これは一種のパラドックスで、時間の逆行や、永久機関の存在を証明する考えです。
まず、時間というものについて考えていきましょう。
私たちは、時間は過去から未来へ流れていくと考えていますよね。
ところが、量子力学の分野においては、時間の逆行というものが実証されているのです。
そこで語られるのが、今回ご紹介する「マクスウェルの悪魔」です。
まず、最初に「エントロピー増大の法則」についてお話していきましょう。
「エントロピー」というのは、物事の無秩序な状態や、物事の乱雑さを表す概念です。
コーヒーと牛乳を別々の容器に用意します。
これはコーヒーと牛乳が、それぞれに秩序のある状態なので、「エントロピーの低い状態」と言えます。
次に、コーヒーと牛乳を混ぜます。
すると、双方が混ざり合って、無秩序な状態になるので、これを「エントロピーの高い状態」と言います。

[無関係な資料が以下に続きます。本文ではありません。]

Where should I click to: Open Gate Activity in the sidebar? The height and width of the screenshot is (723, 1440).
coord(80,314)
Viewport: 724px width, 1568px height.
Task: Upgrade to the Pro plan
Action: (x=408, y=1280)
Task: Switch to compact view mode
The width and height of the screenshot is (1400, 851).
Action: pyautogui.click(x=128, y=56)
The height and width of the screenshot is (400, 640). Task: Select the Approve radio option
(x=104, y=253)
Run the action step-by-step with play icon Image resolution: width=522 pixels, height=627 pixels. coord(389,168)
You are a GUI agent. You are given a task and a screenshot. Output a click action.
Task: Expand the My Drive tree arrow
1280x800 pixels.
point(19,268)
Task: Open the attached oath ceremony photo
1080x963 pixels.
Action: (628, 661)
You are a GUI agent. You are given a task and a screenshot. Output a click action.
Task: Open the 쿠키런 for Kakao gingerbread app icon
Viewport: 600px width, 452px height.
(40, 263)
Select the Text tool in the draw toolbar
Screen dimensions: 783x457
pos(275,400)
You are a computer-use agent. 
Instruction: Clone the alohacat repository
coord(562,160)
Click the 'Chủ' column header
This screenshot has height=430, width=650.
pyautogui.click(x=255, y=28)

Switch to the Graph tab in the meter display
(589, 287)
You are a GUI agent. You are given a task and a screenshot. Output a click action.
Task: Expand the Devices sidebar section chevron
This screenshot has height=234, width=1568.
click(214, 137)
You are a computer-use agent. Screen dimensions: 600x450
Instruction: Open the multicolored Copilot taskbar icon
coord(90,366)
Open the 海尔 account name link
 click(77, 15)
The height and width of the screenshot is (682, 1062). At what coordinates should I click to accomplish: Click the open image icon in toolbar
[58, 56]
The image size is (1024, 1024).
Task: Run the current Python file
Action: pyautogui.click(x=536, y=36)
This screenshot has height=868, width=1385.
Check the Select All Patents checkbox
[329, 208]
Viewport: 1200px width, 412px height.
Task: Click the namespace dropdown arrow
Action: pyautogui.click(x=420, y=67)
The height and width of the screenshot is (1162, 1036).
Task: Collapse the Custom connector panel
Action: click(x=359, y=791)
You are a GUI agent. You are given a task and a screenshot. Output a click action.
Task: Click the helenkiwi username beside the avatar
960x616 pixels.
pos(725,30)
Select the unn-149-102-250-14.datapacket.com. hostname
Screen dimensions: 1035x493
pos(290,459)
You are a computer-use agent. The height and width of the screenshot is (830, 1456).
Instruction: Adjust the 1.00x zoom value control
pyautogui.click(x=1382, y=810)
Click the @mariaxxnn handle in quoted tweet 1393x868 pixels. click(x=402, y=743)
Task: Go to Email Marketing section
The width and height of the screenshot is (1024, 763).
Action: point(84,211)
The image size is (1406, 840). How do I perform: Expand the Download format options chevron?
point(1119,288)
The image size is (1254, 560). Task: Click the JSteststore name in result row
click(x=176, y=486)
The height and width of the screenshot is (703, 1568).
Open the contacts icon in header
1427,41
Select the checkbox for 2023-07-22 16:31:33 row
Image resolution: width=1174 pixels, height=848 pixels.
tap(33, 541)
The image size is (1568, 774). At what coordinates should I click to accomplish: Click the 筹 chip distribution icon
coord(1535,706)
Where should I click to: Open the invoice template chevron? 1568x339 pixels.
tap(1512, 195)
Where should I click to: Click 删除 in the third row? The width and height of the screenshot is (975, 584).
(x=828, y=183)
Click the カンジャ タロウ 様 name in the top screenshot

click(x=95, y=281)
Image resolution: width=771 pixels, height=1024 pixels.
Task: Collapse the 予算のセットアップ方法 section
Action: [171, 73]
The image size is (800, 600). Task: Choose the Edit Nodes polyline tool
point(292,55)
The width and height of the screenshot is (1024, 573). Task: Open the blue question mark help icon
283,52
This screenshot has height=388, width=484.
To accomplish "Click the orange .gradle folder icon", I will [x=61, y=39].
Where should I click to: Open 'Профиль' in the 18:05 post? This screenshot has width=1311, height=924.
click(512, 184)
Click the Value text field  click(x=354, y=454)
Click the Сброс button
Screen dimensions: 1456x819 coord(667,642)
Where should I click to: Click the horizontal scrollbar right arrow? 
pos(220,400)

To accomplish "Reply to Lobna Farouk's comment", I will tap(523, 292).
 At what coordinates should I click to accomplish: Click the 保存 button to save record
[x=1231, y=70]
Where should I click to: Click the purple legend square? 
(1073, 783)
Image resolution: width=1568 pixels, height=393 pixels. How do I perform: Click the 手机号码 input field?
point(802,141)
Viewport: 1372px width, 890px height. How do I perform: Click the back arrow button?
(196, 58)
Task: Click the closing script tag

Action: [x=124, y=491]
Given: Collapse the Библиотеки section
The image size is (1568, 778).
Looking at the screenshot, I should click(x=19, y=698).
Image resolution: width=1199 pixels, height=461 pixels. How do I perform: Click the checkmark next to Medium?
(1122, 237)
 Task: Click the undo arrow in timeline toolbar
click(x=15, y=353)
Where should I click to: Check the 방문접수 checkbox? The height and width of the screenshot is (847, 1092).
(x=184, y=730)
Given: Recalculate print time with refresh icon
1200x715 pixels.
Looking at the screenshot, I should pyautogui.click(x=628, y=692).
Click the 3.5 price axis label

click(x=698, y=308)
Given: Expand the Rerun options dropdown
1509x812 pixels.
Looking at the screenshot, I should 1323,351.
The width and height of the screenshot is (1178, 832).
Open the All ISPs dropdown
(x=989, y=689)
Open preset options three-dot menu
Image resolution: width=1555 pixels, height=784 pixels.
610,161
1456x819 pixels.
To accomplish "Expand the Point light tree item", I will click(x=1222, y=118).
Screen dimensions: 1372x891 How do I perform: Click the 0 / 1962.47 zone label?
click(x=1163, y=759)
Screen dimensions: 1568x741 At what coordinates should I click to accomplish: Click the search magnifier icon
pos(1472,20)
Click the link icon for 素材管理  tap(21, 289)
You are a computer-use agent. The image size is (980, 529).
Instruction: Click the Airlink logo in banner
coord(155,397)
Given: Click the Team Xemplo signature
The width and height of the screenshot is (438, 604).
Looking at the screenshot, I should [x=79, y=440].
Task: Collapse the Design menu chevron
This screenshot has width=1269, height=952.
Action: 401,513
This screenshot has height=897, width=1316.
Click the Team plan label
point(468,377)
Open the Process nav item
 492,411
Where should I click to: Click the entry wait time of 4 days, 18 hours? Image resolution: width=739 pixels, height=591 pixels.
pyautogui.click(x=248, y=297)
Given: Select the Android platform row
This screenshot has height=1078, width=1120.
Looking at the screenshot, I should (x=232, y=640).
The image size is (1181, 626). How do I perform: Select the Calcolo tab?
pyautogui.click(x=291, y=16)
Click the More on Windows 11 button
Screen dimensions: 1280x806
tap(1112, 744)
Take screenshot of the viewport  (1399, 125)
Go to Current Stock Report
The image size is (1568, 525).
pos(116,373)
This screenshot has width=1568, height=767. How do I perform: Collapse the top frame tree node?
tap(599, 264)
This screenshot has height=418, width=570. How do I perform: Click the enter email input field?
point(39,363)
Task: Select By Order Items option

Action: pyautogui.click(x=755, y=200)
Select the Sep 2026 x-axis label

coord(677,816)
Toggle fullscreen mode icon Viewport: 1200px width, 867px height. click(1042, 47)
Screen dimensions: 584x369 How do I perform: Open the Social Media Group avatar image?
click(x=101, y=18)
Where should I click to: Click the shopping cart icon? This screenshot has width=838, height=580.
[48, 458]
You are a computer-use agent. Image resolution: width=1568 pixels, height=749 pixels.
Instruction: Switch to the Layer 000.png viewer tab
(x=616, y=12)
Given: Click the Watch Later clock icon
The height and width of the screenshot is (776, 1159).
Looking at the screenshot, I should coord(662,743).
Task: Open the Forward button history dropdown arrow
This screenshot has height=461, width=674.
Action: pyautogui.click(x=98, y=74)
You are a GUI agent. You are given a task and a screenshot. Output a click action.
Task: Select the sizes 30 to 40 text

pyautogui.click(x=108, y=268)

「エントロピー増大の法則」とは、時間が経つにつれて、エントロピーは必ず増大するという法則で、これは時間が逆戻りしない、ということの証拠となっています。
これにより、必ず時間は過去から未来へと流れる、と言われているのです。
この概念を破壊したのが、「マクスウェルの悪魔」なのです。
二つの部屋がある容器を想像してください。
この中には、粒子が運動しながら存在しています。
粒子は運動速度が速いほど、熱量が高く、逆に運動速度が遅いほど、熱量は低くなります。
つまり、速い粒子は熱く、遅い粒子は冷たい、ということになります。
さて、二つの部屋の真ん中に仕切りと扉を設けて、そこにマクスウェルの悪魔を配置します。
ここで、マクスウェルの悪魔が、速い粒子を右の部屋に通すようにして、遅い粒子を左の部屋に通すようにすると、どうなるでしょう?
それを繰り返すと、やがて右の部屋には速い粒子だけとなり、左の部屋には遅い粒子だけとなります。
これはどうでしょう?
「エントロピーの低い状態」ですよね?
つまり、時間が経過したにもかかわらず、エントロピーが減少してしまったという訳です。
これにより、「時間の逆行」が証明されました。
時間は未来から過去へ流れることもあるのです。
どうでしょう?
私たちが普段、常識や普通と思っていることなど、簡単に覆されてしまうということがわかりますよね。
私たちは、普段当たり前と思っている常識や普通について、今一度考えてみる必要があるのかもしれませんね。